Similar suggestions have been published by Choo and colleagues, who developed recommendations to advance women in emergency medicine through a working group with representatives from 2 national societies.35 Although anesthesiology and critical care medicine-specific recommendations do not exist, the authors suggest that initial steps to close the gaps described in this paper start with recognition by top leaders within individual institutions and organizations with intentional commitment of resources. Similar to Silver’s recommendations, Choo recommends a focus at the top to evaluate, describe, collect, and publish individual organization and department data on gender diversity and inclusion.
A 2018 recent publication by Shillcutt and Peterson-Layne36 described suggestions to change anesthesiology culture challenges related to gender inequity.
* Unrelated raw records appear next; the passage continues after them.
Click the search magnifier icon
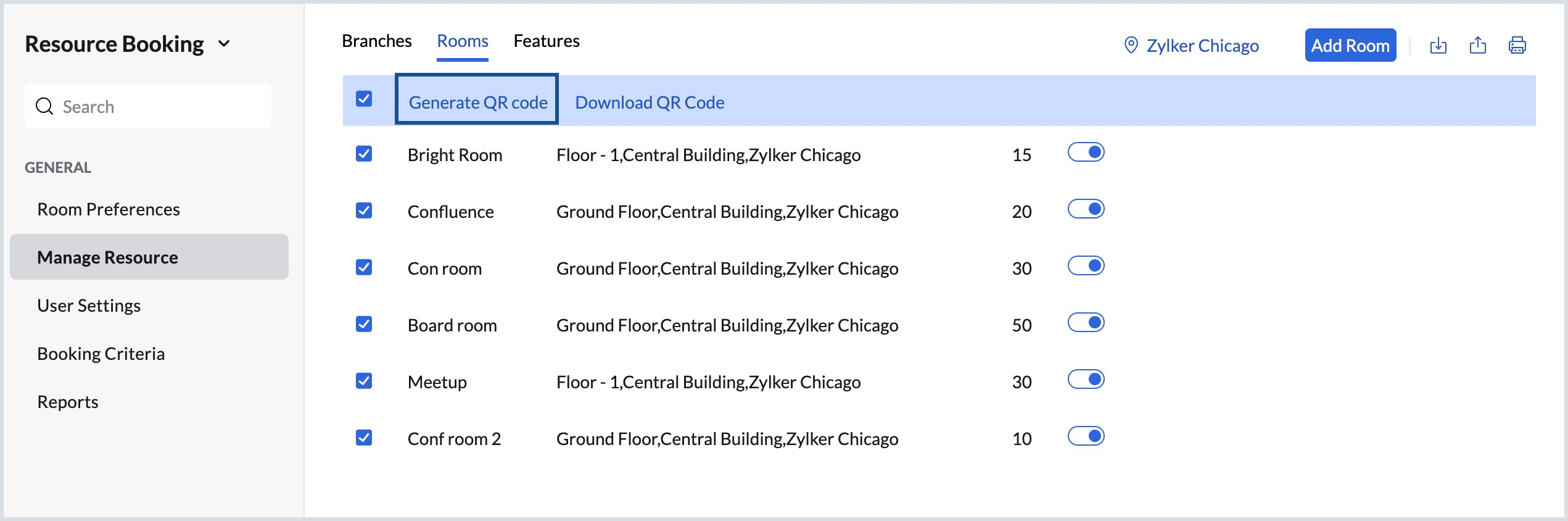The height and width of the screenshot is (521, 1568). click(44, 106)
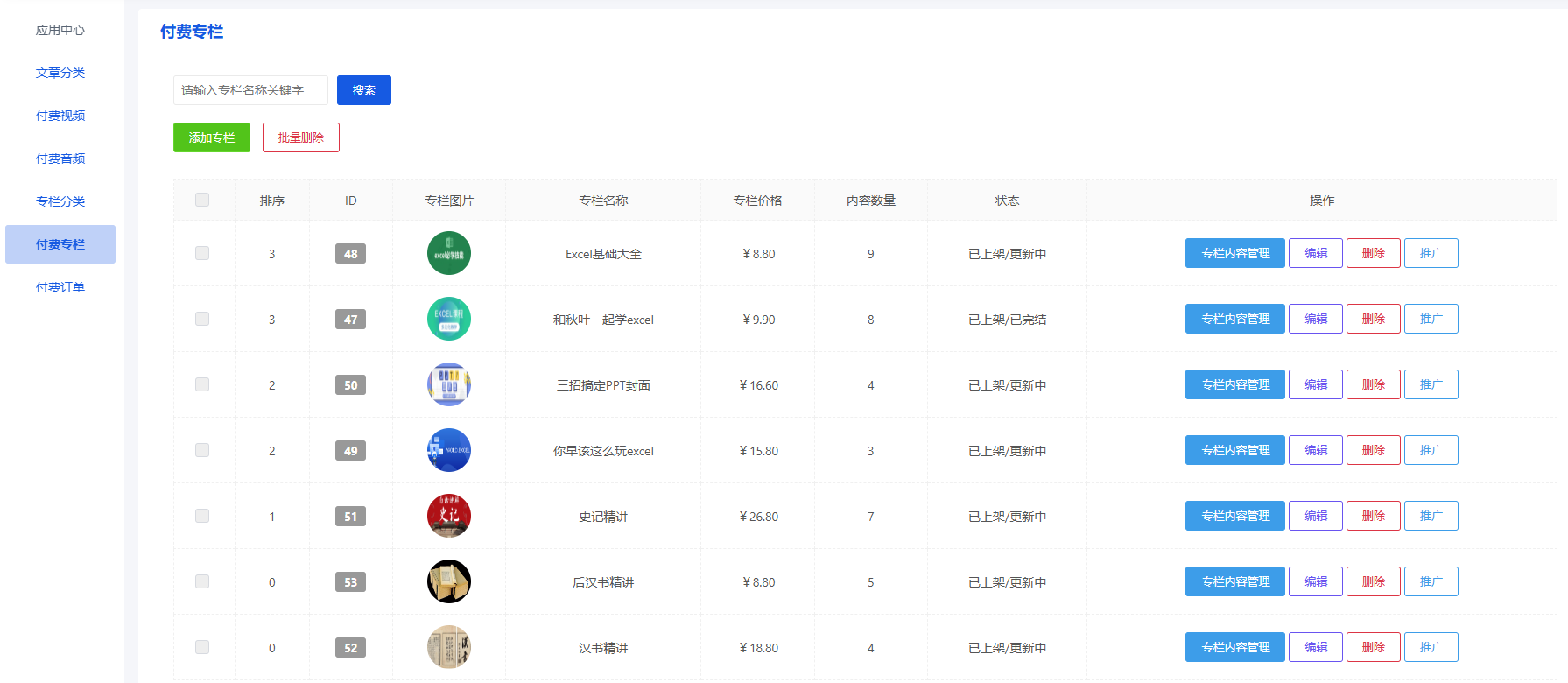Focus the column name keyword search field
Screen dimensions: 1568x683
[250, 90]
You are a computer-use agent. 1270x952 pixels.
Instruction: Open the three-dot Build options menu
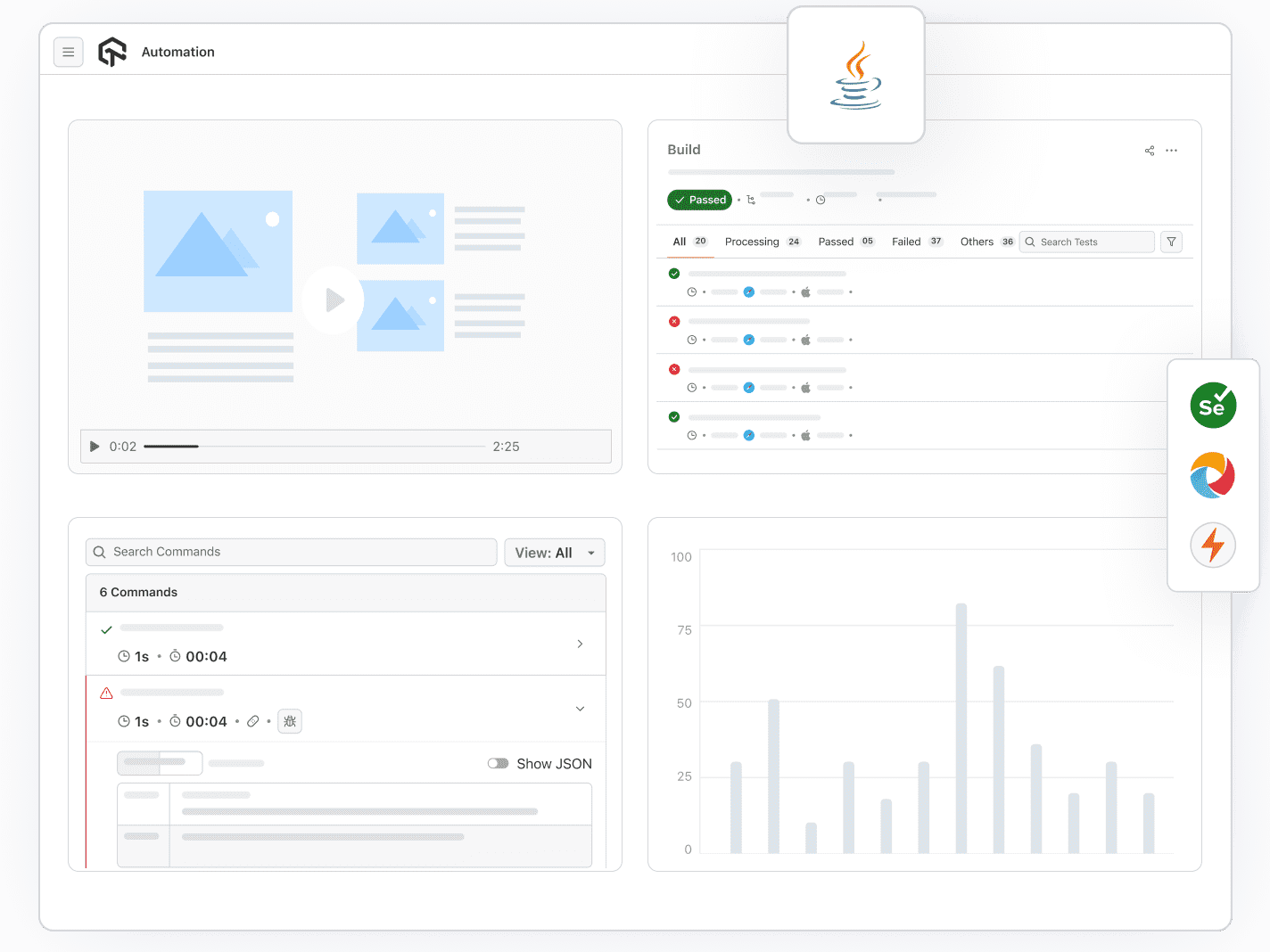point(1172,151)
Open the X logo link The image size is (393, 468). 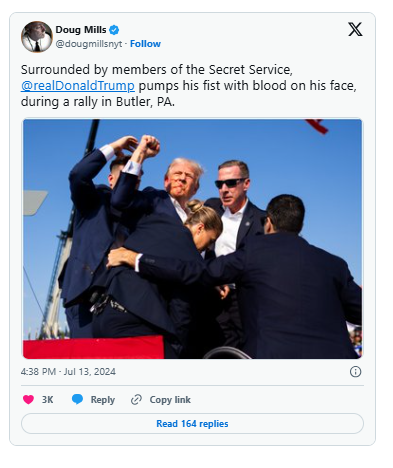(355, 29)
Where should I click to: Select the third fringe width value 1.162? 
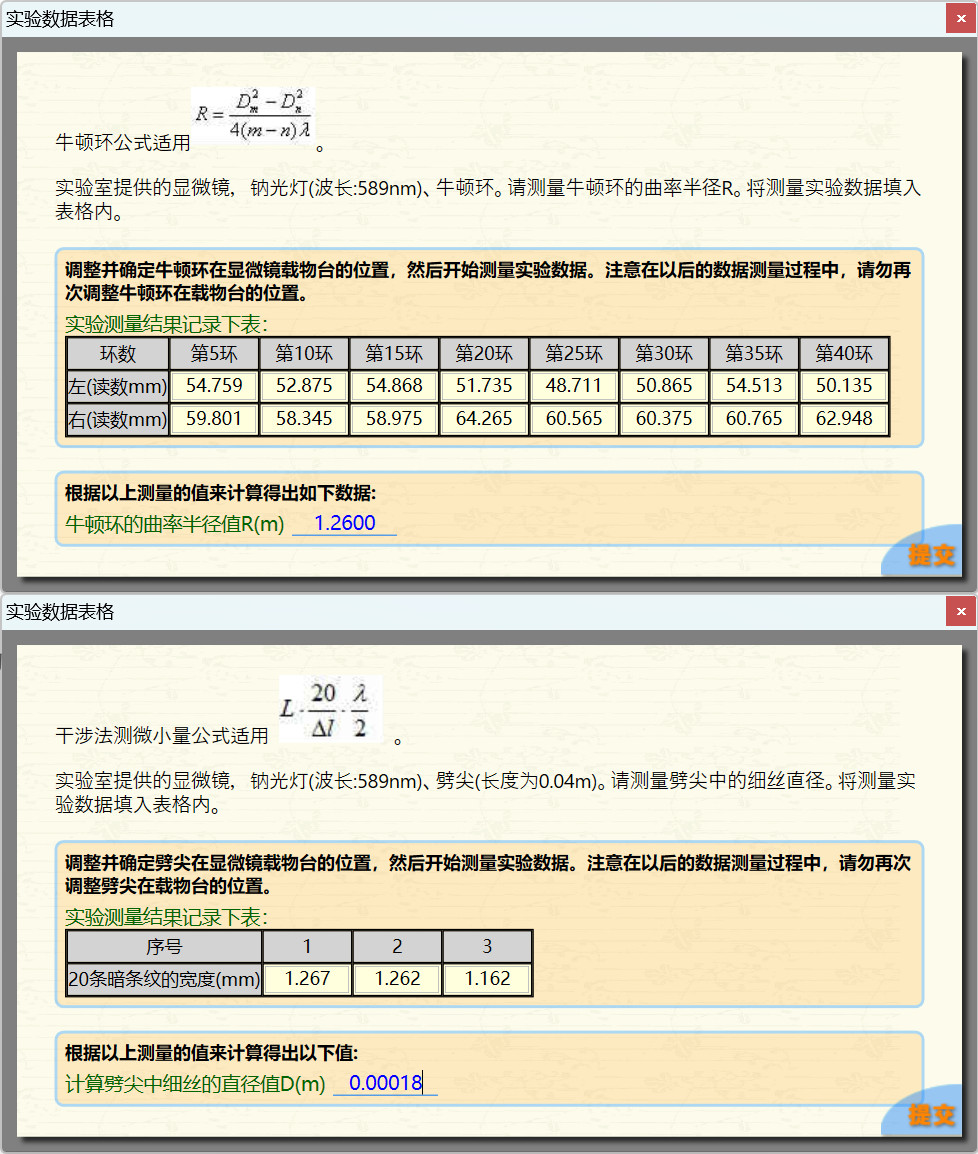487,979
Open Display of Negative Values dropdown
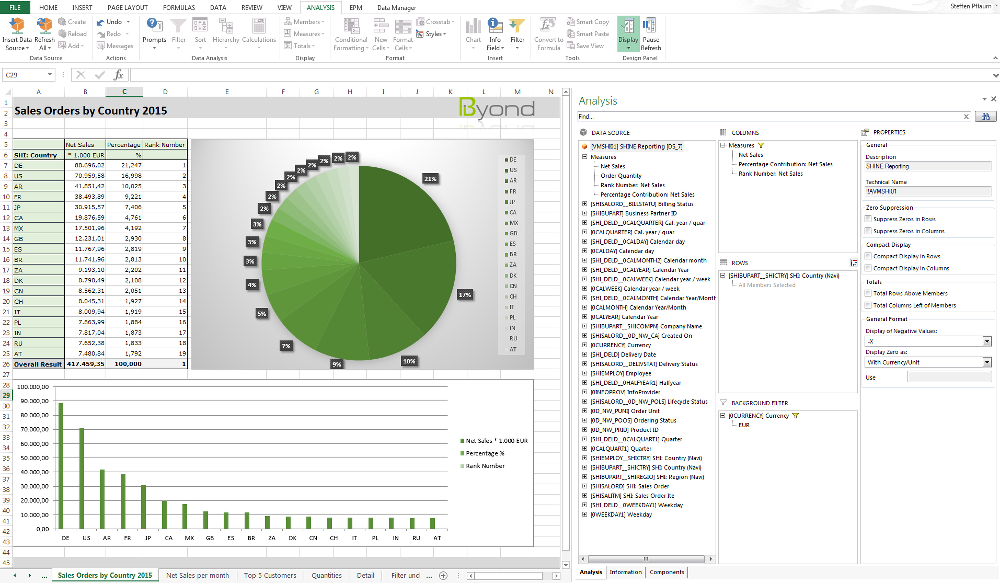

Small, intentional steps involving women in not only educational initiatives (common academic appointments for women physicians) but also decision-making initiatives (less common appointments for women physicians), and moving from mentorship to sponsorship of women in departments can be subtle, yet important, steps to ensure the inclusion of women throughout department ranks.
Table 1 lists the recommendations to improve current gaps in critical care medicine on the basis of the authors’ review. Creating transparency of gender inequities within individual cultures, departments, and organizations takes intentional focus and recognition of the problem. We recommend appointing leaders to examine, study, and publish internal gender equity metrics, while increasing institutional rather than individual-based approaches to advance women in medicine. Sharing of such data can help other departments identify trends and noted suggestions.
Gender gaps in critical care medicine occur in several areas: promotion, publications, salary, mentorship, national societies, and leadership. Significant opportunities exist to improve the critical care medicine workforce by improving gender equity. Prioritizing gender equity within individual institutions and health systems is important and timely. Using metrics to measure gender equity within departments and strategies to intervene at the institutional level, rather than the individual level, are warranted.